D'après une étude que nous avons conduite l'an passé, quelque 400 entreprises françaises travaillent ou sont susceptibles de travailler sur les EMR et la France est présente sur chacune des cinq filières, de l'éolien posé à l'hydrolien : c'est une caractéristique quasiment unique au monde. Notre étude montre également que l'activité se répartit sur tous nos littoraux et que la concurrence, dans les segments où elle existe, est complémentaire plutôt que destructrice. Côté emploi, les EMR pourraient créer 37 000 emplois directs et 50 à 80 000 emplois indirects d'ici à 2030, dont la plus grande partie pour la phase de production des équipements et de leur installation. Nous avons travaillé sur deux scénarios : le premier où 20 GW seraient installés en 2030, le second avec 15 GW, ce qui situerait la part des EMR autour de 10 % de notre mix énergétique.

Le prix est évidemment un frein au développement des EMR, mais comme cela s'est passé avec les autres sources d'énergie, ce prix est nécessairement élevé dans la phase de lancement. Les EMR sont à environ 250 euros le MWh, alors que la cible est à 100 euros, soit le prix de l'électricité d'origine nucléaire.

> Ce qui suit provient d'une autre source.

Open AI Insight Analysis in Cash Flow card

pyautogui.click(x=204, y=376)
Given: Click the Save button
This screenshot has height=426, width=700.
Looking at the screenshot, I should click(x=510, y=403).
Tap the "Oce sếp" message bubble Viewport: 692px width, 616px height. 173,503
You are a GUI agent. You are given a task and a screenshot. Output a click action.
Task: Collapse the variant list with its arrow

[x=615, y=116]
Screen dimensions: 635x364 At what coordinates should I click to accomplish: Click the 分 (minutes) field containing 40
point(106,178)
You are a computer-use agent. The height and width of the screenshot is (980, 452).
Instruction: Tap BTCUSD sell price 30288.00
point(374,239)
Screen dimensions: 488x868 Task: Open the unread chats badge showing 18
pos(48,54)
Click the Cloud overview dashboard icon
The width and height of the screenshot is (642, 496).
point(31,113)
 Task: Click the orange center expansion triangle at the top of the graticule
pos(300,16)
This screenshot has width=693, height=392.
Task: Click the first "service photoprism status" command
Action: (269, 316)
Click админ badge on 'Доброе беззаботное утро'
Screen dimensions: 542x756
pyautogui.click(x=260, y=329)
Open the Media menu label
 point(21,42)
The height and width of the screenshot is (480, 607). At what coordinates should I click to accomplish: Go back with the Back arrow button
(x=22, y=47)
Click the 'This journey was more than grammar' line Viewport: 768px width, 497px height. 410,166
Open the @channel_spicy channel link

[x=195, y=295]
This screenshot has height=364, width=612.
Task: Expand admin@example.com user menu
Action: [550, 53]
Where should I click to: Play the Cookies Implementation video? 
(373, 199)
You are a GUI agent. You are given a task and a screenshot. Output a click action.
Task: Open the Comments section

Côté atouts, la France dispose d'un tissu de TPE et de PME qui ont déjà beaucoup investi dans les EMR. Elles sont peu structurées, nous manquons d'ETI et de consortium et c'est précisément l'objectif d'un projet comme « Emergence » que d'aider ces petites entreprises à se structurer en réseau. L'enjeu est de première importance, car nous accusons un certain retard en matière d'éolien posé et la concurrence asiatique est imminente sur l'éolien flottant.

L'Etat a donc tout son rôle à jouer pour planifier les raccordements, accompagner les grands programmes, pour définir les zones d'implantation, pour lancer les appels à projets des fermes pilotes : le privé ne peut se passer de l'intervention publique, tout le monde en convient. Je crois aussi qu'il ne faut pas attendre tous les résultats des fermes pilotes pour lancer les études préalables aux fermes industrielles, car ce serait perdre plusieurs années qui sont précieuses.